Dinî düşünüş ve yaşayışın en canlı soruları ve sorunları arasında kader ile ilgili meselelerin yer aldığı bilinmektedir. İslâm düşünce tarihine bakıldığında kader ile ilgili bazı yaklaşım farklılıklarının siyasî ve itikâdî zemine çekilerek tartışma konusu edildiği görülmektedir. Bu tartışma ortamında da Müslümanlar arasında karşılıklı fikir alışverişi ve anlayıştan ziyade derin ayrılıklar vuku bulmuştur. Halen Müslümanlar birtakım yanlış kader algılarının sebep olduğu sorunlu uygulamalara ve düşüncelere yönelmektedir. Bu durumun kuşaktan kuşağa aktarılması noktasında sorunlu alanları mercek altına almak gerekmektedir.

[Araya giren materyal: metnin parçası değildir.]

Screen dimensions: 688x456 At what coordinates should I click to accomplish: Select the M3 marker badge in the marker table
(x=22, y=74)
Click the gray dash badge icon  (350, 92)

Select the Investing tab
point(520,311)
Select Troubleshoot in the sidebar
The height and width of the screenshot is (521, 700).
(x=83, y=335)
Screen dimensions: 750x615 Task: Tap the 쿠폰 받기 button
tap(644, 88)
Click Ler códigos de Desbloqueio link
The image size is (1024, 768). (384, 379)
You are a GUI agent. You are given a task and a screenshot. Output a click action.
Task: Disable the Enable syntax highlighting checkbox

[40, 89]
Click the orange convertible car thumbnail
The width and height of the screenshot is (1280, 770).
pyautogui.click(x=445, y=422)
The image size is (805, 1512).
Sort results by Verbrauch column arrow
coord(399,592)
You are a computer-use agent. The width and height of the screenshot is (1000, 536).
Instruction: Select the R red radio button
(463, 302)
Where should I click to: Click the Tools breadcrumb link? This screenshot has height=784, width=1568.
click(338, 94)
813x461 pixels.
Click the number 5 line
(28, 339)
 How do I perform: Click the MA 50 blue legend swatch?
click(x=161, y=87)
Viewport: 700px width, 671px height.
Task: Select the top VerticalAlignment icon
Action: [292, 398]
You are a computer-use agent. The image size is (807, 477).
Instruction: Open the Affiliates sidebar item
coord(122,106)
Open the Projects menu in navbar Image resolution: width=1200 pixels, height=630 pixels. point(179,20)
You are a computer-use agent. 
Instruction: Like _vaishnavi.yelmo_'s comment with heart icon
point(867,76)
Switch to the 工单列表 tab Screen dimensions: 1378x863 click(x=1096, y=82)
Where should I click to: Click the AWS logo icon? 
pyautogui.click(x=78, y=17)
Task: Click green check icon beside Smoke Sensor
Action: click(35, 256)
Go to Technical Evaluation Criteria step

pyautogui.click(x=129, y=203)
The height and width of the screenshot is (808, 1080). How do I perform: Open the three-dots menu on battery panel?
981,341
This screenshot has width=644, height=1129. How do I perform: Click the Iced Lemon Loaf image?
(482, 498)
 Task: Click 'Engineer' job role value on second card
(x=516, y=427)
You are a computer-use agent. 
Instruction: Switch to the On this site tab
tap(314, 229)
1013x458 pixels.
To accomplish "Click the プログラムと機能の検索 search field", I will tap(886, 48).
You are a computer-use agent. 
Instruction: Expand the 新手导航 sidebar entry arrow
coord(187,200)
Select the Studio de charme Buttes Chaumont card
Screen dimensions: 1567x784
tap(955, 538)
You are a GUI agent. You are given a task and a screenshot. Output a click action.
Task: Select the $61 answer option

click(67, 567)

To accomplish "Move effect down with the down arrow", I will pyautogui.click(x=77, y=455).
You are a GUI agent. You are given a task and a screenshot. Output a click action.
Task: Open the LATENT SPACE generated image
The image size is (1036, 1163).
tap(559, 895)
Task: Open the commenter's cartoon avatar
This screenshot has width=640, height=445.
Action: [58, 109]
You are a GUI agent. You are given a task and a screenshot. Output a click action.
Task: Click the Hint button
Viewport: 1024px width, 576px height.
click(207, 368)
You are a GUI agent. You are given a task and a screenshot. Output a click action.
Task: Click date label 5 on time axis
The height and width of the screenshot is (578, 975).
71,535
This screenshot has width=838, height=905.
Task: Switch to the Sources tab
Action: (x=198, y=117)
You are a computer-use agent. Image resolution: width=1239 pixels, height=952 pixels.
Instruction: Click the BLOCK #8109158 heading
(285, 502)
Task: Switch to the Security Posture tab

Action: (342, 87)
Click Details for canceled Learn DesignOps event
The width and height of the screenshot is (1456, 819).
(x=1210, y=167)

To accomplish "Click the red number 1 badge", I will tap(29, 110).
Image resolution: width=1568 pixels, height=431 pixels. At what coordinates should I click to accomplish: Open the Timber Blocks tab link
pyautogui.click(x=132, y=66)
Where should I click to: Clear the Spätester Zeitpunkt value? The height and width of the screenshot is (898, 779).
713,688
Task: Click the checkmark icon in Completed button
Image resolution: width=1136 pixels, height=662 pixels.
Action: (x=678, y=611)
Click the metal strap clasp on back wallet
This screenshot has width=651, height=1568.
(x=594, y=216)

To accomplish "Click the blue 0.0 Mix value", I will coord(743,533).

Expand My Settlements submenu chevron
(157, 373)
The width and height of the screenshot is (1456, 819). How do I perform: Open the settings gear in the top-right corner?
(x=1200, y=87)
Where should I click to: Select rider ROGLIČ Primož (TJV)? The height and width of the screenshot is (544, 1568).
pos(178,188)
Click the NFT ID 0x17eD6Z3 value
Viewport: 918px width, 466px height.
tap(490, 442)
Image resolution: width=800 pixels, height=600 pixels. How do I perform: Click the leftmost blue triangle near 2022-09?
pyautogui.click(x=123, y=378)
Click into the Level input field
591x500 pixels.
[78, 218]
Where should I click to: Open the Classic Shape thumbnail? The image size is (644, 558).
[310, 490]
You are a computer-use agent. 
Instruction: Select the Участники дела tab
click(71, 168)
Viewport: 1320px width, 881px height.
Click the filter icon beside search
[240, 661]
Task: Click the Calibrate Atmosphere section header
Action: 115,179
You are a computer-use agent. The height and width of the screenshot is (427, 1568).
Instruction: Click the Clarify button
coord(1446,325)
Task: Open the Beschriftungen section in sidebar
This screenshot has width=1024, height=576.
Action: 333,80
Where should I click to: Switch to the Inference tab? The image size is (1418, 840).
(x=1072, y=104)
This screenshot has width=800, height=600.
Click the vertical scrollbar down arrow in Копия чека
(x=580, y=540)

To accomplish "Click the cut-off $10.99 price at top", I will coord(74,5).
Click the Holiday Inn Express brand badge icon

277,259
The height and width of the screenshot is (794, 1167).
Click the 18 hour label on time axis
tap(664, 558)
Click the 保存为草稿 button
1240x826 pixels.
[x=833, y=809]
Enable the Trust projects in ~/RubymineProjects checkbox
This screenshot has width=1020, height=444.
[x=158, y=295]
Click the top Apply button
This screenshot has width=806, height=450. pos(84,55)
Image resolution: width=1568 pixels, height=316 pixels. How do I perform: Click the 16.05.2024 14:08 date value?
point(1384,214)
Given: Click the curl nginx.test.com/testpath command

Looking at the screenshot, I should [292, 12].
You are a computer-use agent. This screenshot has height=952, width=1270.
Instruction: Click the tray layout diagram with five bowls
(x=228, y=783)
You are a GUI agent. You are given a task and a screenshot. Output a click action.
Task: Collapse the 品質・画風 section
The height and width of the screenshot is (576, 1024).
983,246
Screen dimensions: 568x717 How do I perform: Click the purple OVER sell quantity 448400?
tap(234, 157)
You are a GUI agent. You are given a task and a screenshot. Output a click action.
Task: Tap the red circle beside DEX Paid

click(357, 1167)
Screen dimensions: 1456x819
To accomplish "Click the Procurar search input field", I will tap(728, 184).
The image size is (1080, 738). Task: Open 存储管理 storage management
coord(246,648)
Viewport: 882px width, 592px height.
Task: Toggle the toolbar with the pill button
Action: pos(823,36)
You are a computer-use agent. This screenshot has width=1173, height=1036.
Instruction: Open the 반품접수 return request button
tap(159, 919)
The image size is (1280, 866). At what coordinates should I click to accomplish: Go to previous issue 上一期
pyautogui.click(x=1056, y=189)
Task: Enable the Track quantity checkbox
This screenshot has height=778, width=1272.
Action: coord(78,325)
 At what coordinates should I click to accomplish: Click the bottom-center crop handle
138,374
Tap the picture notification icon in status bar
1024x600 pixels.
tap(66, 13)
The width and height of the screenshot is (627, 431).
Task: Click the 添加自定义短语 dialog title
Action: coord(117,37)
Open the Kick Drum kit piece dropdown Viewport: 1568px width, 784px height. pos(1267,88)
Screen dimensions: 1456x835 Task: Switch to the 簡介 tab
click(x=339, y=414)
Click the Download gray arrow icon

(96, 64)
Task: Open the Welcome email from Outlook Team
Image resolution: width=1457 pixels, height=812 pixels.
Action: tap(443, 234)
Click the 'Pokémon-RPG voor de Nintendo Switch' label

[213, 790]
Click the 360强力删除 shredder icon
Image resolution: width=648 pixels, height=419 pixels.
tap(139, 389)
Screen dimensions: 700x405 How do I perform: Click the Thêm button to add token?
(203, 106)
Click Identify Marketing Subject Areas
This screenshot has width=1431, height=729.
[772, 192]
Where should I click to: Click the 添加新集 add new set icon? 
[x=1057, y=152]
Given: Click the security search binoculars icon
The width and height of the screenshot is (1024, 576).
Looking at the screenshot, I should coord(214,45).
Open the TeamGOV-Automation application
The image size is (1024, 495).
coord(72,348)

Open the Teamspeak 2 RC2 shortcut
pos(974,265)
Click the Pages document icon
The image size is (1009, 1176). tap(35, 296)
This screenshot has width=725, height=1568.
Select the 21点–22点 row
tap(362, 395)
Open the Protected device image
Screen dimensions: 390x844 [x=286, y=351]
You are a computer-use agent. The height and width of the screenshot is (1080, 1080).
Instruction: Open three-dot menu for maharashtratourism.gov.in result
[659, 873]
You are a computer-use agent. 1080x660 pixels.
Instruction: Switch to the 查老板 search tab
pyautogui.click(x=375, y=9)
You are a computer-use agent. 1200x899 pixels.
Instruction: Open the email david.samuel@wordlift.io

Bu kapsamda bireylerin kader inancını ve algılarını aile ve okul gibi ortamlardan etkilenerek aldığı düşünüldüğünde örgün eğitim kurumlarında din eğitimi veren öğretmenlerin kader inancına yönelik yaklaşım ve tutumlarının öğrenciler üzerinde belirleyici ve etkili olduğu düşünülmektedir. Öğretmenlerin kader algılarının ne gibi neticeler verdiği, nasıl şekillendiği ve meseleye dair ne tür bir hazır bulunuşluk içinde olduklarının incelenmesi, çalışmamızın konusunu ve amacını teşkil etmektedir. Milli Eğitim bakanlığında görev yapan öğretmenlerden oluşan bir örneklem grubuyla yapılan bu araştırmada İHL Meslek Dersleri ve DKAB öğretmenlerinin kader algıları, çeşitli sosyo-demografik değişkenler ve araştırmacı tarafından hazırlanan sorular aracılığıyla test edilmiştir. İHL Meslek Dersleri ve DKAB öğretmenlerinin kader algıları, birbirinden farklı, aralarındaki korelasyonun güçlü ve anlamlı tutulmaya çalışıldığı sorulardan oluşan anket yöntemiyle ölçülmüştür. Neticede elde edilen bulgulara göre örneklem grubu içerisinde mezhebî aidiyet, dinî bilgi, dinin temel referans kaynaklarını doğru yorumlayabilme, kader ile ilgili temel kavram ve yaklaşımları bilme ve bunları doğru kullanabilme gibi sorulara verilen cevapların yoğunluğu dikkate alındığında bazı problemli alanlar olduğu gözlenmektedir. Bununla birlikte örneklem grupta yaş değişkenine bağlı olarak bazı mezhebî konulara yaklaşımlarda anlamlı farklılaşma tespit edilmiştir. Bu durum göstermektedir ki bu ve benzeri çalışmalar neticesinde, İslâm inanç esasları otantik yapısına uygun bir şekilde ele alınmalı ve din ile dinî yorumun arasındaki doğal farklılık muhafaza edilmelidir. Bu çalışmayla birlikte din ile mezhebin nasıl anlaşılması gerektiği gibi bazı yöntemsel hassasiyetlerin önemi daha da artmış görünmektedir.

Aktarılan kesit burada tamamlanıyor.